Only lines that contain the word "izləyin" are to be returned from the data below.

★ ★ ★ ★ ★

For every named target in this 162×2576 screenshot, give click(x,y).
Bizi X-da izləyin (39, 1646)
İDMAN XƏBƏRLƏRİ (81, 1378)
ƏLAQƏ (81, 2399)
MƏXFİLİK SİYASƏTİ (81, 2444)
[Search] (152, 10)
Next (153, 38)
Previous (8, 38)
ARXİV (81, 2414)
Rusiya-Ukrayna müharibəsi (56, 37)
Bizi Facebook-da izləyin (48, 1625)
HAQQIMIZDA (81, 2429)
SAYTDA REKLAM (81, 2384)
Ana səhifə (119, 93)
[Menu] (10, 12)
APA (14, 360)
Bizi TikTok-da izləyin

★ ★ ★ ★ ★

§ **RESULT**
Bizi X-da izləyin (39, 1646)
Bizi Facebook-da izləyin (48, 1625)
Bizi TikTok-da izləyin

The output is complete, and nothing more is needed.